You have many options for defining a database and storing your application's data. Among the most popular are indexed, hierarchical, and relational data storage technologies. These types of data storage differ not only in the way they physically manage the storage and retrieval of data, but also in the conceptual models they present to the user and programmer.
Indexed databases (such as VSAM) provide extremely fast data retrieval, suitable for sequential lists, random retrieval, and complex file relationships. You can easily read a VSAM file from beginning to end, or simply retrieve specific records using the index key. Indexed databases typically provide just data storage and retrieval. Your application's code must handle referential integrity and data validation processes.
A hierarchical database is especially useful for implementing "inverted tree" structures such as a bill of materials or organizational rankings. Hierarchical data access is very fast because the data structures are directly linked. One interesting feature of a hierarchical database is that referential integrity is built-in. Any deletion of a parent record will automatically delete all linked child records as well. However, a hierarchical database does not model complex relationships very well, and implementation requires an experienced systems programmer.

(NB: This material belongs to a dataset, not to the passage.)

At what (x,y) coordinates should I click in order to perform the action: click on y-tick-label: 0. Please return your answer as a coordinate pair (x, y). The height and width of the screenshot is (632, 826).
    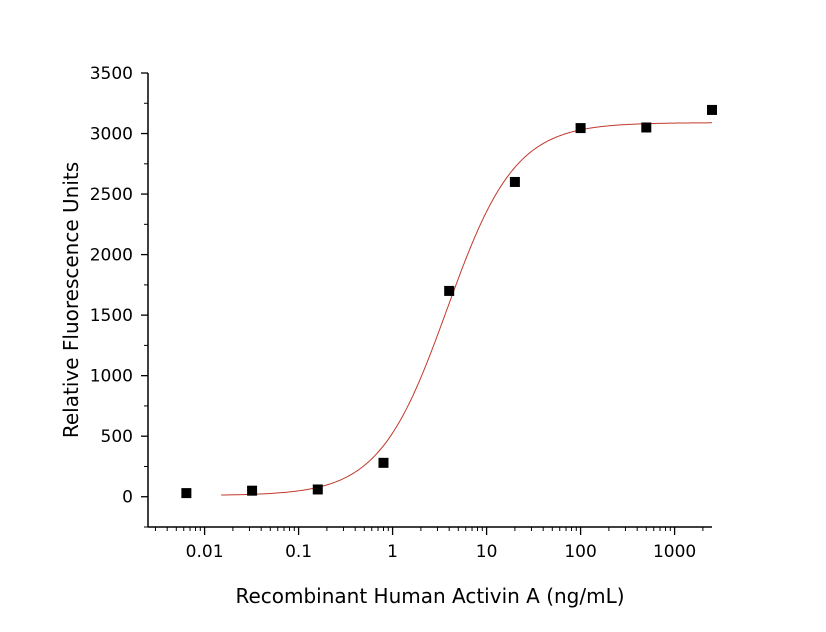
    Looking at the image, I should click on (128, 498).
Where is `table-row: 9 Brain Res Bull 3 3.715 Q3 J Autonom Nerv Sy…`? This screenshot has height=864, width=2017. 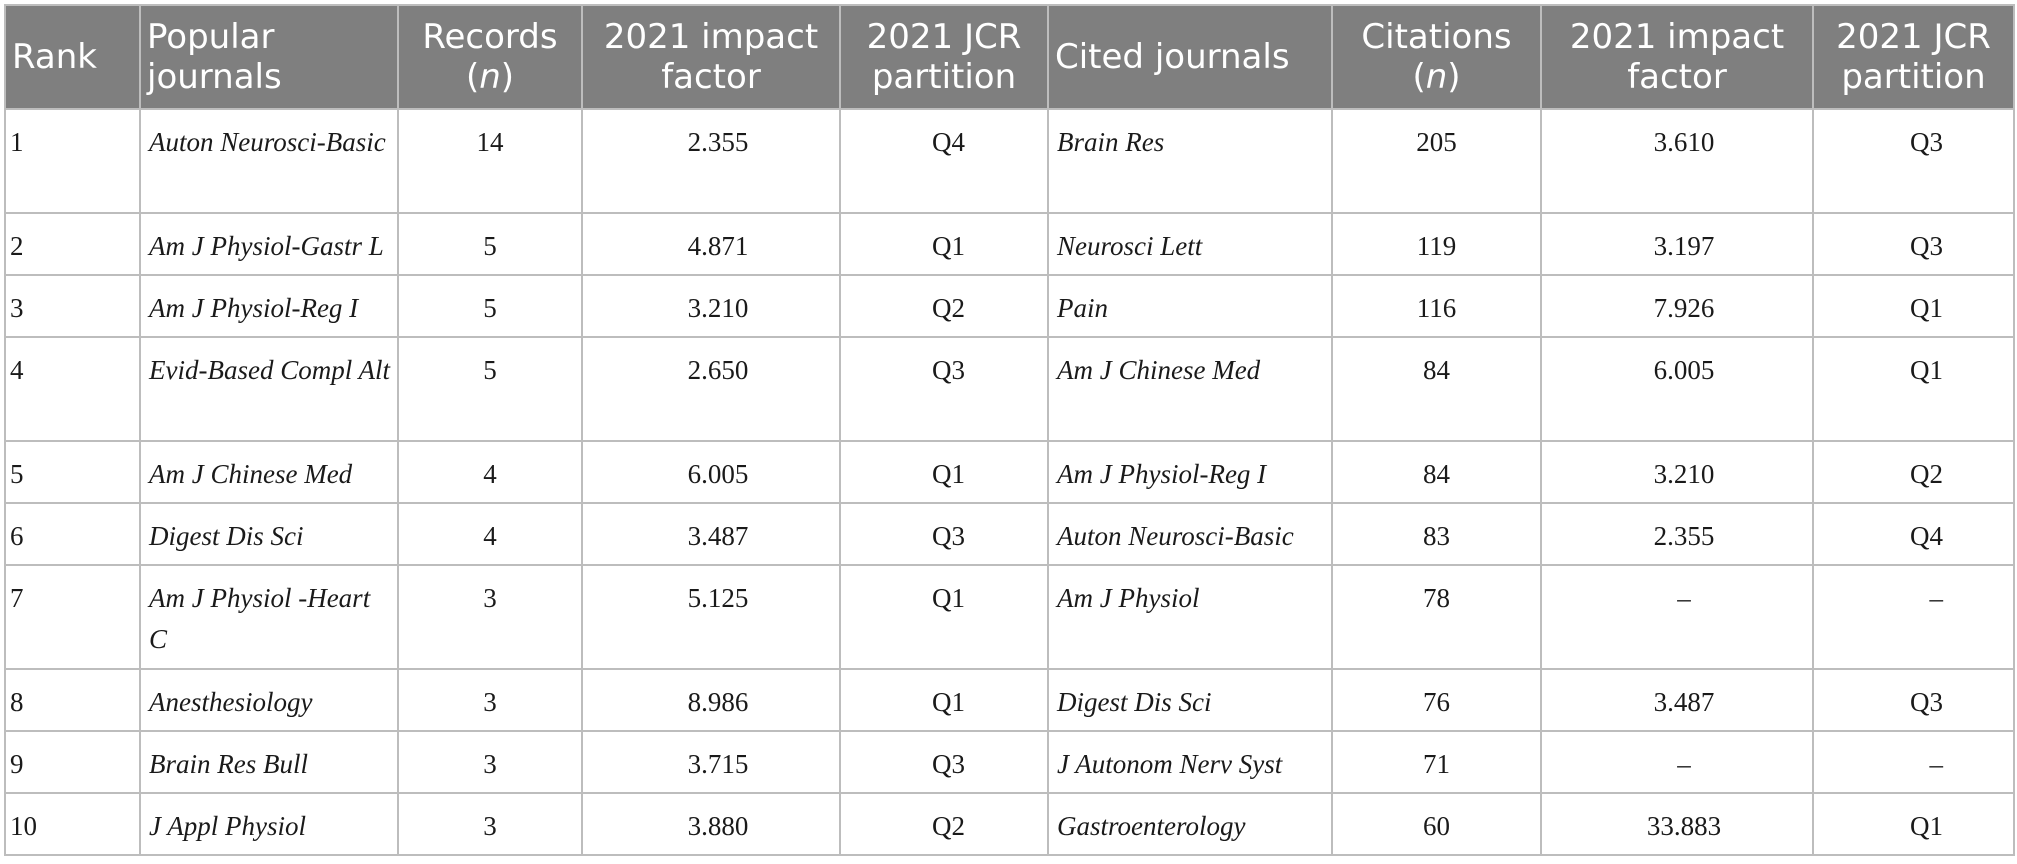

In recent years, the relational database has generally become the de facto standard for database storage. This is due both to the usability of the relational model itself, and because it provides a standard interface called Structured Query Language (SQL) that allows many different database tools and products to work together in a consistent and understandable way. Additionally, a relational database typically provides mechanisms for handling referential integrity, data validation, and a host of administrative processes to set up and maintain your application's data.
If you are designing an enterprise application, you might be using existing mainframe databases, including relational, VSAM, and AS/400 files. With Microsoft® SNA Server you can seamlessly use mainframe databases and distributed databases located on the network. This integration of mainframe and distributed data with Windows-based applications means that you have many excellent choices for a data storage technology.

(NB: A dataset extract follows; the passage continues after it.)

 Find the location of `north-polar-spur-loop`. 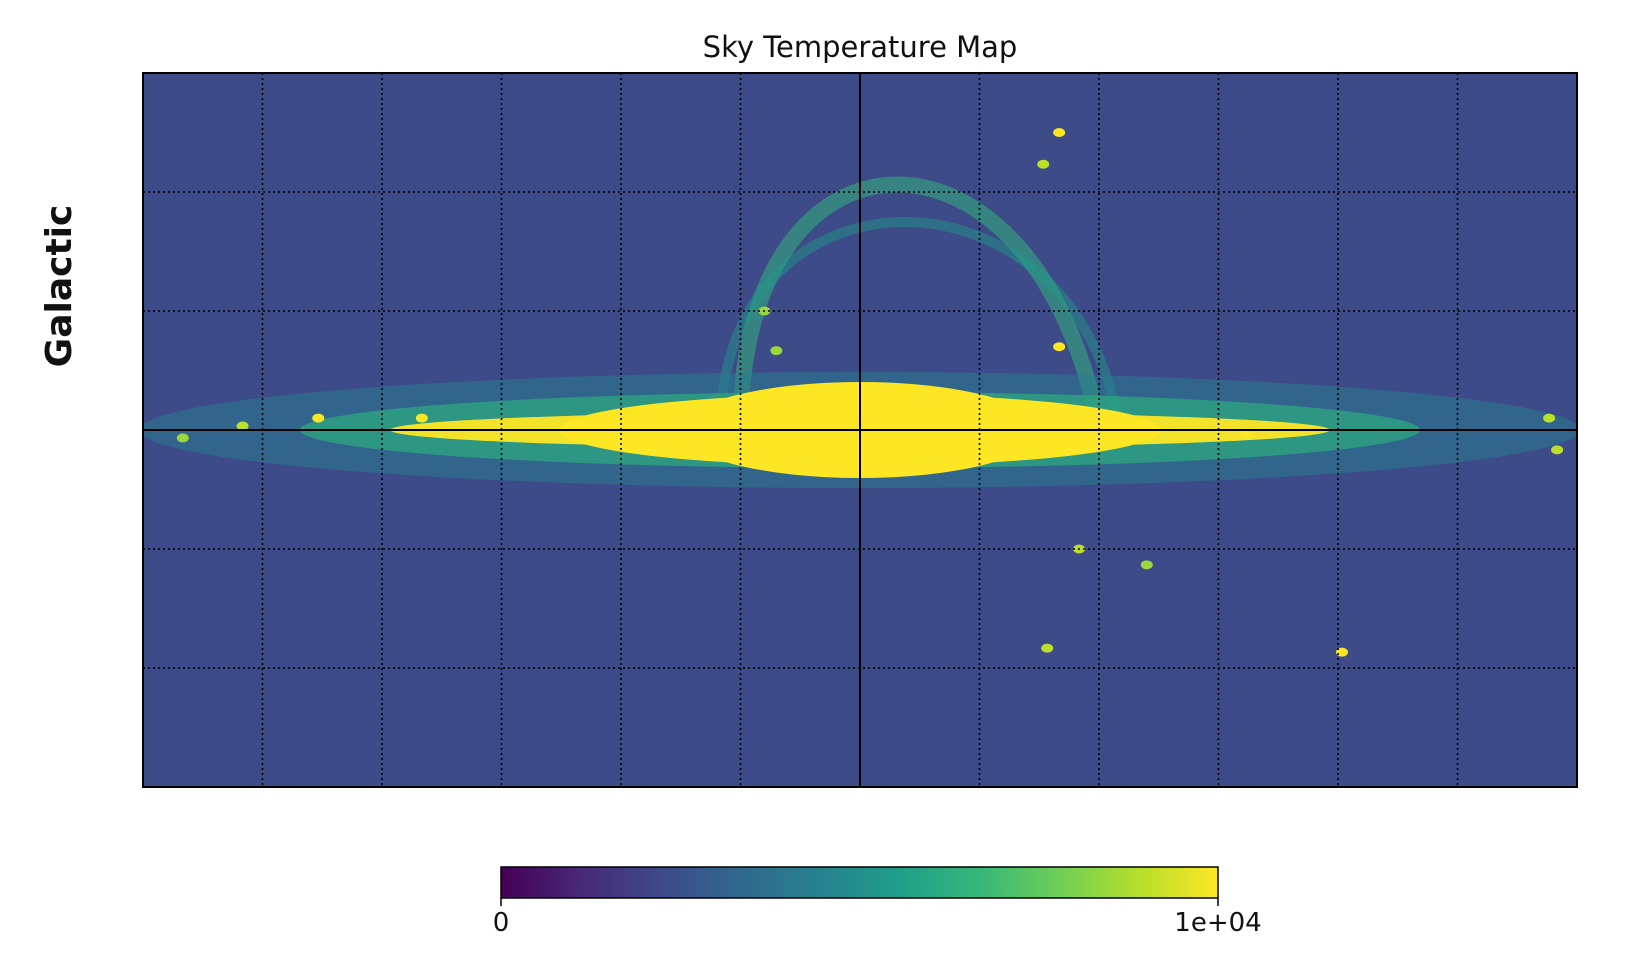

For More Information For more information on using SNA Server to access mainframe data, see Implementing Mainframe Data Access in Chapter 6 of this book.
There are no strict guidelines for choosing a data storage technology. It's worth noting that with all of the data storage technologies discussed in this section (and many others not mentioned), you can use OLE DB with ActiveX® Data Objects (ADO) as a common data access technology.
For More Information For more information on using OLE DB and ADO to provide data access for any data storage mechanism, see Choosing the Right Data Access Technology in Chapter 5 of this book.
After you choose a data storage technology, you create your application's final data structures by translating your data definitions into the Data Definition Language (DDL) of the database engine. The actual implementation language varies depending on which database engine you choose.